An acceptable answer repeats exactly the line with "Select the Paus" and each line after it through the end of the entries, and includes nothing else.

++++ GIVEN RECORDS ++++

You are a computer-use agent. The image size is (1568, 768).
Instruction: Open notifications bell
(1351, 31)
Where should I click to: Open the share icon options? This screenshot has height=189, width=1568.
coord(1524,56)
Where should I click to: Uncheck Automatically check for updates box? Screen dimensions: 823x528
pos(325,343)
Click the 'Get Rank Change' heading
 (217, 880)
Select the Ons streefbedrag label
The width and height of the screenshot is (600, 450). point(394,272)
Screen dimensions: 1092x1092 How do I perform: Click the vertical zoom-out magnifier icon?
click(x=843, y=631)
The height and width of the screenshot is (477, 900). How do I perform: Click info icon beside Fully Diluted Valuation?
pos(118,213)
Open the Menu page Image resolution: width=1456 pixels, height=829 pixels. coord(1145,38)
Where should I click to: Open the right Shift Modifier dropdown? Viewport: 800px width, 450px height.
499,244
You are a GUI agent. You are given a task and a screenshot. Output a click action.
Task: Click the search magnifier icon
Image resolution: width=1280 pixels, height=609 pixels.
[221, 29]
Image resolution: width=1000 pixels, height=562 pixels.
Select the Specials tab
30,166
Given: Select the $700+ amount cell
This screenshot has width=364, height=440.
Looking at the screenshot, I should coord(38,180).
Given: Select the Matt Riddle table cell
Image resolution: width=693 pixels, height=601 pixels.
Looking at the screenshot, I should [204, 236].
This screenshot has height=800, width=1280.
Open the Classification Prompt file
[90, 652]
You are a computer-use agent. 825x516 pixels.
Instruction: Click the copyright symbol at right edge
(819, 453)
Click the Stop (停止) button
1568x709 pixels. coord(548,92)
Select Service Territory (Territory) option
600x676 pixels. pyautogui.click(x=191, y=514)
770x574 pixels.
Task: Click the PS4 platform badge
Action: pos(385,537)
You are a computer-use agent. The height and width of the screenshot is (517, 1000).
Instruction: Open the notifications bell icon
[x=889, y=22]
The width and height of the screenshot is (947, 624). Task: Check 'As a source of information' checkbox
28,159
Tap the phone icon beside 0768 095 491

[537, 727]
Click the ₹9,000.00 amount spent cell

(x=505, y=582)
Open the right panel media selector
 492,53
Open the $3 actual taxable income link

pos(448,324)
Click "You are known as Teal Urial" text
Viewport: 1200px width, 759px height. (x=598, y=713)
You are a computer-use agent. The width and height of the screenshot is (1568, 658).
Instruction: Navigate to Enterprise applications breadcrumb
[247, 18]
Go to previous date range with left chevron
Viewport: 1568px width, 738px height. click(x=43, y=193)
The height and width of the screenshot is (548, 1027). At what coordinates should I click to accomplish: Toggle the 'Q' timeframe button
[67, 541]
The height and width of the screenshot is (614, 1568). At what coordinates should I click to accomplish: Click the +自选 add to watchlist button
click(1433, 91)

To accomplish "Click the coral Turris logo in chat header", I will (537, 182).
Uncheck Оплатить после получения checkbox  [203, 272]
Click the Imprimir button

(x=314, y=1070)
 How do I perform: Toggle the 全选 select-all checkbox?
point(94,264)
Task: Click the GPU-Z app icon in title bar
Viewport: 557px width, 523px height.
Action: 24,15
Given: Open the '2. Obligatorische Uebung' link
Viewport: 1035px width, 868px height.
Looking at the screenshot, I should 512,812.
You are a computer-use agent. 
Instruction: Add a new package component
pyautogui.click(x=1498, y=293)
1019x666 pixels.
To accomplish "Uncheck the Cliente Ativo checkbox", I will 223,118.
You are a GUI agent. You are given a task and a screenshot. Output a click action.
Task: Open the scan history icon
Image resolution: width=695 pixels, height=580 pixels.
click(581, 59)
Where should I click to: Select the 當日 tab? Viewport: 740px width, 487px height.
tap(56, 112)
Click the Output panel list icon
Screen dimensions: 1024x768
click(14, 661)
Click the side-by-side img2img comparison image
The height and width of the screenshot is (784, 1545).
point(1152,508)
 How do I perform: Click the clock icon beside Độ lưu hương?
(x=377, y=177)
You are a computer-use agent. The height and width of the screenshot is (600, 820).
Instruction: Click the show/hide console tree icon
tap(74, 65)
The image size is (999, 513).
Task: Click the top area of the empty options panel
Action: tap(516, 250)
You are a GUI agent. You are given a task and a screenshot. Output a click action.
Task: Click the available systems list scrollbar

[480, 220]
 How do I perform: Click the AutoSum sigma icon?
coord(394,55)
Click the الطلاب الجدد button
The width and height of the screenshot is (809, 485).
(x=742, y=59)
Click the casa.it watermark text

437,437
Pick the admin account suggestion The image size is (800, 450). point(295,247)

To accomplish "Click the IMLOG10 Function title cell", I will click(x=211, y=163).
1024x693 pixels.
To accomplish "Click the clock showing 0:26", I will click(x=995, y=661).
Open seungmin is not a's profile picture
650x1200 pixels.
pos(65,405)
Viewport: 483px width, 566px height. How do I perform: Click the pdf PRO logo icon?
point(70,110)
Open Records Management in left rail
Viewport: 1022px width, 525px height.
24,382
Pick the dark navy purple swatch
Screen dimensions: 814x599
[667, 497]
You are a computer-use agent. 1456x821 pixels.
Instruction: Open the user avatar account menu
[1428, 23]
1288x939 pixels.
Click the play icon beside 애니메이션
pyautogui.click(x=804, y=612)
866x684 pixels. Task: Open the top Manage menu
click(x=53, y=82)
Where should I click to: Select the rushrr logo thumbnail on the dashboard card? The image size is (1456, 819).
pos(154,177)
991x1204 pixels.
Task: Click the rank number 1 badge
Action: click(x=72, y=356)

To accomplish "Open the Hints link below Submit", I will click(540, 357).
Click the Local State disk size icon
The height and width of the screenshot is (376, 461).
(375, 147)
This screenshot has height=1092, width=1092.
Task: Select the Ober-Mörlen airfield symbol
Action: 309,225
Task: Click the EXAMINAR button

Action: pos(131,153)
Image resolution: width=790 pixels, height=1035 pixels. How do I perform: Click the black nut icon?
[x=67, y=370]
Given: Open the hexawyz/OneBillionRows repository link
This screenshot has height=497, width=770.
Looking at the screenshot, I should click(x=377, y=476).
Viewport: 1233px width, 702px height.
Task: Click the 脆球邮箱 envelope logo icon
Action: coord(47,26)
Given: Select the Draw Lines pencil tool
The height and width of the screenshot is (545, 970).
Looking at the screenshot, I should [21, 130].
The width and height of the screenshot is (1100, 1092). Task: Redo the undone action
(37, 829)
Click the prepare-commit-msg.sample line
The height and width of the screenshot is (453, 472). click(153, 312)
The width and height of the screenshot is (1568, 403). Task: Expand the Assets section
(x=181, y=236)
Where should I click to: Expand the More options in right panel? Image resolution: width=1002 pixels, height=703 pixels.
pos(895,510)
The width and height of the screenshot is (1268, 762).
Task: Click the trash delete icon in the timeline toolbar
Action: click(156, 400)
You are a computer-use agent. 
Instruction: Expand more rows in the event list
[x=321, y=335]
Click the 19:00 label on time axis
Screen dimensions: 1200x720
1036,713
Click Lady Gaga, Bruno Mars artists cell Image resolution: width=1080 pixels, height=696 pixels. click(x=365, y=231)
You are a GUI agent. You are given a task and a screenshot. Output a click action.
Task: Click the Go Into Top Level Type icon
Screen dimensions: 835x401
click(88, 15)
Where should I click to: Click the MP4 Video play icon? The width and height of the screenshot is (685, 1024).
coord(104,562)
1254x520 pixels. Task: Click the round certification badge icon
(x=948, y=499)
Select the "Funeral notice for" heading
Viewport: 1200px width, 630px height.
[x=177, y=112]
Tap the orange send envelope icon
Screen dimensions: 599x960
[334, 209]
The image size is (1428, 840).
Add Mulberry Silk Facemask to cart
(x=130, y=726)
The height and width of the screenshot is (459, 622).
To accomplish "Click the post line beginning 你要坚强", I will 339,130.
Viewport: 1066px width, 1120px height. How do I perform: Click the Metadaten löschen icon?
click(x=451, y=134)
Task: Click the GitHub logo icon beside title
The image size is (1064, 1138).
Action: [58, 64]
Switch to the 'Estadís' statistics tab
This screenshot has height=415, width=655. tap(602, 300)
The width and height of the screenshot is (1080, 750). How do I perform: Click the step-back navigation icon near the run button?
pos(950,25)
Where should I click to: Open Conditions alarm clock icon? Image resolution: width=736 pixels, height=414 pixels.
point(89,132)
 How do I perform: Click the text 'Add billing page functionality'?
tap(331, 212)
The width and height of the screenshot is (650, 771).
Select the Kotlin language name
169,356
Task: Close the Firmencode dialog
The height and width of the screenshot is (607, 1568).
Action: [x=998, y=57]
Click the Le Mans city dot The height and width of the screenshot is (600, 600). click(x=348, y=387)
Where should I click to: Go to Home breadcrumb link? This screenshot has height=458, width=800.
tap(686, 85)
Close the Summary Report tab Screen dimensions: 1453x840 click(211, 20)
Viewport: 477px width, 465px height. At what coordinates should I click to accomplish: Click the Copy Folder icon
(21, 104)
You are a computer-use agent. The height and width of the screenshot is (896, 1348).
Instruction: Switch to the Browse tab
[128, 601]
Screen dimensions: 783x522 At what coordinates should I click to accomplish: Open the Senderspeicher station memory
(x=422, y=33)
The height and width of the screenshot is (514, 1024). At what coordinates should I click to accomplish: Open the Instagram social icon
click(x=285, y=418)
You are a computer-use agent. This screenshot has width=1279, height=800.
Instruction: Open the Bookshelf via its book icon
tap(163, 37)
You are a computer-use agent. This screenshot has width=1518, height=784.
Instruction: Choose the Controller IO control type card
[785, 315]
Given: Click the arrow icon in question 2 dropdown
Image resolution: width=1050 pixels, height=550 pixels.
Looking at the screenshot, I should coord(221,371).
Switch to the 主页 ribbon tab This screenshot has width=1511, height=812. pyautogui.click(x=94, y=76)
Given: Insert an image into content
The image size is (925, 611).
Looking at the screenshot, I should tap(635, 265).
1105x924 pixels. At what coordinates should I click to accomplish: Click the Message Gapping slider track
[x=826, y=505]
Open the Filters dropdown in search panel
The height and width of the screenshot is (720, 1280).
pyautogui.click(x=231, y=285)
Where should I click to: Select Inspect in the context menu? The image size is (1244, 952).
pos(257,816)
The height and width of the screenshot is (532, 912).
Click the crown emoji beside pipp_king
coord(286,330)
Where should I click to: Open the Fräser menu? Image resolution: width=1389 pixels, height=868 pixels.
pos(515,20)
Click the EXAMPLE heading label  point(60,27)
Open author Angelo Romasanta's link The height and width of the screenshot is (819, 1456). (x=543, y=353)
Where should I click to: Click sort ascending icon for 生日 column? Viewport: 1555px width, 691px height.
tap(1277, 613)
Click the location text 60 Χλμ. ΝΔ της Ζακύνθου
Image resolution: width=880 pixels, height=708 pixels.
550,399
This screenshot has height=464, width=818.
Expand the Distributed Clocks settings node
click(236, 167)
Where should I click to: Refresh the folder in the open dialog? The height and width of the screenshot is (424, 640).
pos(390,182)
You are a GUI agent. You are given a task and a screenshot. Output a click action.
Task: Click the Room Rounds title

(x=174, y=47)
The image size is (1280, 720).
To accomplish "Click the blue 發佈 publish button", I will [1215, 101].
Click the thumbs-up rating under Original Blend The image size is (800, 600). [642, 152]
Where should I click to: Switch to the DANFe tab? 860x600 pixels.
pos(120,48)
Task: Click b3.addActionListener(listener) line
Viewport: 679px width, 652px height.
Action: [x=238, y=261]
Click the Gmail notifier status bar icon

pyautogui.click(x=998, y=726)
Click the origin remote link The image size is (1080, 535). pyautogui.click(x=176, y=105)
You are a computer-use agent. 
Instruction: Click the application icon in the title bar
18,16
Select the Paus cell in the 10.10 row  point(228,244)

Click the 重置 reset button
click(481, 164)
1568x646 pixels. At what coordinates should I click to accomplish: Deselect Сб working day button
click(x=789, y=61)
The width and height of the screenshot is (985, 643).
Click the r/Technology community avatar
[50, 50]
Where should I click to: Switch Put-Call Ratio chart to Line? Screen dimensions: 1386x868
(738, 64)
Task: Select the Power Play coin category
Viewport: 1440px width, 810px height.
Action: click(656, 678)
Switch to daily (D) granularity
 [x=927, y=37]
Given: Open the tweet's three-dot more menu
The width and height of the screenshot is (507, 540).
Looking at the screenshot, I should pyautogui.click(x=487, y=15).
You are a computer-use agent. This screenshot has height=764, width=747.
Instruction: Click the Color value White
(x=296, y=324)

++++

[THE ANSWER]:
Select the Paus cell in the 10.10 row  point(228,244)

Click the 重置 reset button
click(481, 164)
1568x646 pixels. At what coordinates should I click to accomplish: Deselect Сб working day button
click(x=789, y=61)
The width and height of the screenshot is (985, 643).
Click the r/Technology community avatar
[50, 50]
Where should I click to: Switch Put-Call Ratio chart to Line? Screen dimensions: 1386x868
(738, 64)
Task: Select the Power Play coin category
Viewport: 1440px width, 810px height.
Action: click(656, 678)
Switch to daily (D) granularity
 [x=927, y=37]
Given: Open the tweet's three-dot more menu
The width and height of the screenshot is (507, 540).
Looking at the screenshot, I should pyautogui.click(x=487, y=15).
You are a computer-use agent. This screenshot has height=764, width=747.
Instruction: Click the Color value White
(x=296, y=324)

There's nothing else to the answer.